> **Tasks**
1. According to the article about the Kerry and Heinz children, in what year did their parents marry?
2. Please continue the article about the Kerry and Heinz children, picking up after its last sentence.

As they campaign across the country in shifting combinations of twos and threes, the daughters of John Kerry and sons of Teresa Heinz seem to enjoy an effortless camaraderie. One person's arm inevitably drapes over another's shoulder, and they appear to amuse one another endlessly with whispered asides. But because creating an aura of warmth is one of the reasons a candidate's family goes on the stump, many have wondered whether this group has really formed the perfect blended family it advertises itself as.
Brought together when their parents married in 1995, the kids have by now grown tired of references to the Brady Bunch. "It doesn't get at the fact that we're a very real family," says Vanessa Kerry, 27, a medical student at Harvard. While she concedes that initially they had to work to find common ground, today they "fight to find time to spend together." A key factor in such harmony, she says, is that each family respects the other's "legacy." For the Heinz men, that means their deceased father John; for Vanessa and sister Alexandra, 30, it's their mother Julia, who grew tired of being a politician's wife and divorced their father in 1988.

> **Provided data**
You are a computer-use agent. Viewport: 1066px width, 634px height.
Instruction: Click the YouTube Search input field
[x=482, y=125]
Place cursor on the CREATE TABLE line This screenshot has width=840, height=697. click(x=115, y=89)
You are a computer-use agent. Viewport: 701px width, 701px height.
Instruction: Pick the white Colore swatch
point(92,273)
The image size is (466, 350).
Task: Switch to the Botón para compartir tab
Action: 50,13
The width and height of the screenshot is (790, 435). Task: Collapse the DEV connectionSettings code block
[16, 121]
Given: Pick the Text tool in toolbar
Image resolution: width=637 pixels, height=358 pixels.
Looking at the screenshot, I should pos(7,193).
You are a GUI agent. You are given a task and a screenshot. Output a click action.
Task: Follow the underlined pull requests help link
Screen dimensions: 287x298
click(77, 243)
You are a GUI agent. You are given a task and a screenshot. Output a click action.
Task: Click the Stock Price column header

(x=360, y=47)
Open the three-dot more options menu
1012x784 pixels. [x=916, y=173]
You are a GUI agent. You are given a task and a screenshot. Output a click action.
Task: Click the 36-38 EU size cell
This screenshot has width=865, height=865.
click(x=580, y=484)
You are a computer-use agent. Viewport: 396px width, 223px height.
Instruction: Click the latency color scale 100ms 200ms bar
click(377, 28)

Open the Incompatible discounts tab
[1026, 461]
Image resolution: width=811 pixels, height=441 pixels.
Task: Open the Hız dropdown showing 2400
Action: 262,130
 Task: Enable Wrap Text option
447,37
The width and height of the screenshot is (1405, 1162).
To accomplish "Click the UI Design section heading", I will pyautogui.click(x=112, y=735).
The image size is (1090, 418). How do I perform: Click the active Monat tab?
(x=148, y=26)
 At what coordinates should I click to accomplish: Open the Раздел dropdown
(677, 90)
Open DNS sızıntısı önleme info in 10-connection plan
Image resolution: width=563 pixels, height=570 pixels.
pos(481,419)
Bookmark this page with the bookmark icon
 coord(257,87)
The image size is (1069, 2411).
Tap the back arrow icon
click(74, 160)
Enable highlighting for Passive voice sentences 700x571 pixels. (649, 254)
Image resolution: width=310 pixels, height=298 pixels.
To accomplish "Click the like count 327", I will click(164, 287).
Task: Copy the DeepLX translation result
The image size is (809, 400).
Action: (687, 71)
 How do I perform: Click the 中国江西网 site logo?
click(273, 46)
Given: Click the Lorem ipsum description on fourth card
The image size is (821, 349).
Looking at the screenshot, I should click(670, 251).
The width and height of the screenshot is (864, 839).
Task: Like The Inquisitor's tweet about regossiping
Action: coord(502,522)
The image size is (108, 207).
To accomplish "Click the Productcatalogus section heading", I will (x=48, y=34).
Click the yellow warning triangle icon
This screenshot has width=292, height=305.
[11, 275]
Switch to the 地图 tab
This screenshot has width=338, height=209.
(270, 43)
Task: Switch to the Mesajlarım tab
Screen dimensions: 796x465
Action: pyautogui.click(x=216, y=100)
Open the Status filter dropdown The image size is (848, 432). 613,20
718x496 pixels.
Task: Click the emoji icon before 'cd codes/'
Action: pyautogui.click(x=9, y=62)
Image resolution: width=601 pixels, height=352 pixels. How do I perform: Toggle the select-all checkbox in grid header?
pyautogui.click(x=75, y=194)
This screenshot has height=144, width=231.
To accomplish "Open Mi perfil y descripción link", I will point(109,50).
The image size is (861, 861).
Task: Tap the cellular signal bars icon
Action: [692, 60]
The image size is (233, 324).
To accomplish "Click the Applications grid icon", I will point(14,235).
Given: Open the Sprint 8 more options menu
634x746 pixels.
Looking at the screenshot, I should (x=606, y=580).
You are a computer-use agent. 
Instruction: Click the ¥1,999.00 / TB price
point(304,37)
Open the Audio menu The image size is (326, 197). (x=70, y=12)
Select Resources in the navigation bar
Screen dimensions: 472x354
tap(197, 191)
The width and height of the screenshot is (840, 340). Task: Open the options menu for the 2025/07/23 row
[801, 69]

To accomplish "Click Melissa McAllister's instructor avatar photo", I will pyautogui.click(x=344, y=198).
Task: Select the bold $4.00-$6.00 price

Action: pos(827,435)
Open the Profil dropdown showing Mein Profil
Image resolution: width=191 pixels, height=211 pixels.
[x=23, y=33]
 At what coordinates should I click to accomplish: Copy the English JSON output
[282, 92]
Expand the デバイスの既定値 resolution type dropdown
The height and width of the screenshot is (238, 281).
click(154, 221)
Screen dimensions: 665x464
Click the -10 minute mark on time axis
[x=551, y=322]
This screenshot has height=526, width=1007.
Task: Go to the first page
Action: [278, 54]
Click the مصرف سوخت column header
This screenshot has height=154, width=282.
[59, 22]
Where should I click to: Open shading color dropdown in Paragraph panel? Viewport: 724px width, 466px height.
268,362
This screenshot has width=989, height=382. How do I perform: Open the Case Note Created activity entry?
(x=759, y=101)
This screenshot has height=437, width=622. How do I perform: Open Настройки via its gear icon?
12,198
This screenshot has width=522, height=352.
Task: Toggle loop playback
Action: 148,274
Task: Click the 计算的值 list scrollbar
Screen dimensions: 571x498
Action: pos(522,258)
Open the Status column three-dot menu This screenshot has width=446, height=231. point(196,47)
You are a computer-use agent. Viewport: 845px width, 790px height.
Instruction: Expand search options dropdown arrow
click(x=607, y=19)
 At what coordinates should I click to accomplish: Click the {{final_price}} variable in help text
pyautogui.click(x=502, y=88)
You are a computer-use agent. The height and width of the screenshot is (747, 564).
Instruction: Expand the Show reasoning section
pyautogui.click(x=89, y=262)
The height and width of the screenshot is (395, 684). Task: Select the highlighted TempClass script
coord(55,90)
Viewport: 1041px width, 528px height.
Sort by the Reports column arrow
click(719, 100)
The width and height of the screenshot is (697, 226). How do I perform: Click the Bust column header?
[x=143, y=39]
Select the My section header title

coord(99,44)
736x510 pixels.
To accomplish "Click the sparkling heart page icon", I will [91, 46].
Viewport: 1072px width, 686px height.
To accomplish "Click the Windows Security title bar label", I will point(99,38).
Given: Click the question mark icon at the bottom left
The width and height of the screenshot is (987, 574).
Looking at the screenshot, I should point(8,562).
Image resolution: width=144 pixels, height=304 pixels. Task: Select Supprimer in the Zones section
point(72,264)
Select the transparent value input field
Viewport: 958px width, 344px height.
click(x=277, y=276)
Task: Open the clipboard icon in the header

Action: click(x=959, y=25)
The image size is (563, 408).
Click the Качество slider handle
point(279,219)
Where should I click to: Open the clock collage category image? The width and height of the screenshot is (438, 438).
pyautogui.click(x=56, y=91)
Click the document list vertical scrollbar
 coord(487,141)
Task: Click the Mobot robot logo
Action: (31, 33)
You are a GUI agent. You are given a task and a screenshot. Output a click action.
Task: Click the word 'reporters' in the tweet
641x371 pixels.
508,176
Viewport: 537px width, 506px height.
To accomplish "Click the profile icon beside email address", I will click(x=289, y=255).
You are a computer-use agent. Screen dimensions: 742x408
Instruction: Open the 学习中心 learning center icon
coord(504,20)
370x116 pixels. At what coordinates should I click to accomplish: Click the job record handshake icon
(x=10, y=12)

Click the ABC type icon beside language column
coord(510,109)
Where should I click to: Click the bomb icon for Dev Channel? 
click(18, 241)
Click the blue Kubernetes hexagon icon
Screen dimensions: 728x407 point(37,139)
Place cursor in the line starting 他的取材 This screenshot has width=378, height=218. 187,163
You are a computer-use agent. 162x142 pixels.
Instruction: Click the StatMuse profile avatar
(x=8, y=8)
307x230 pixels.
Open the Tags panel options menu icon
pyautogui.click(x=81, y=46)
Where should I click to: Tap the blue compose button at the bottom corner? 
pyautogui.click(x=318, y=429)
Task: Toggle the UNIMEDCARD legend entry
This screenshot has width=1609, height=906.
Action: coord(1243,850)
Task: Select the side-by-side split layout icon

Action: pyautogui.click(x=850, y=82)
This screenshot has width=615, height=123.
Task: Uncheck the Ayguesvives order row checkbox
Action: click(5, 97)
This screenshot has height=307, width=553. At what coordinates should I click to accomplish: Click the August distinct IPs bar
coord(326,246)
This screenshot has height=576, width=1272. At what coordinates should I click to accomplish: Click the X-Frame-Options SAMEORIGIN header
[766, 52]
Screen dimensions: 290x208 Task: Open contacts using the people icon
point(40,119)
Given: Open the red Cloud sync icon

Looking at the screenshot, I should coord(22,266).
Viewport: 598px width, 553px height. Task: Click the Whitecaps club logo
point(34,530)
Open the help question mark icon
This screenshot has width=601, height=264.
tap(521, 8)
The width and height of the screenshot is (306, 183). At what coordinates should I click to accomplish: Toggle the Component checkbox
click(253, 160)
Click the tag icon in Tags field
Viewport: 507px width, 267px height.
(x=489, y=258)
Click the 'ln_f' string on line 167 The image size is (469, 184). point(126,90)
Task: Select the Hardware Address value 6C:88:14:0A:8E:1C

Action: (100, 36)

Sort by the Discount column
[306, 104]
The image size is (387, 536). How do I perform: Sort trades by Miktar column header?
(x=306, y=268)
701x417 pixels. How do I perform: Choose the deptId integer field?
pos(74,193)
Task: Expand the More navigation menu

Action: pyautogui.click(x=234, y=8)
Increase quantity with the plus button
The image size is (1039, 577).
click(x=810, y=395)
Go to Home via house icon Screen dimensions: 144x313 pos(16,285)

> **Answers to the tasks**
1. 1995

2.
Vanessa, a Yale grad, seems more at ease in front of a crowd than Alexandra, a Brown alum who this spring earned a degree from the American Film Institute. (A movie she wrote and directed was shown in May at the Cannes Film Festival.) But neither is quite as natural as Chris Heinz, 31, whose good looks and smooth confidence have left pundits divided over whether he should get a political platform or a screen test. He says he's inclined toward the former.
Chris stumps enthusiastically for his stepfather; his brothers, less so. Andre, 34, while a familiar presence in the past few weeks (getting frequent requests for his impressions of Bill Clinton, among others), lives primarily in Stockholm and consults for an environmental group. Then there is John IV, 37, who declines all interviews and public appearances. Married with a daughter, he teaches at a Pennsylvania school and is involved in the Heinz Family Foundation. Vanessa insists that John is not a recluse, as he is invariably described. "He's a wonderful person who keeps his life as private as possible," she says. Acting as one, the rest of the family chooses to respect that.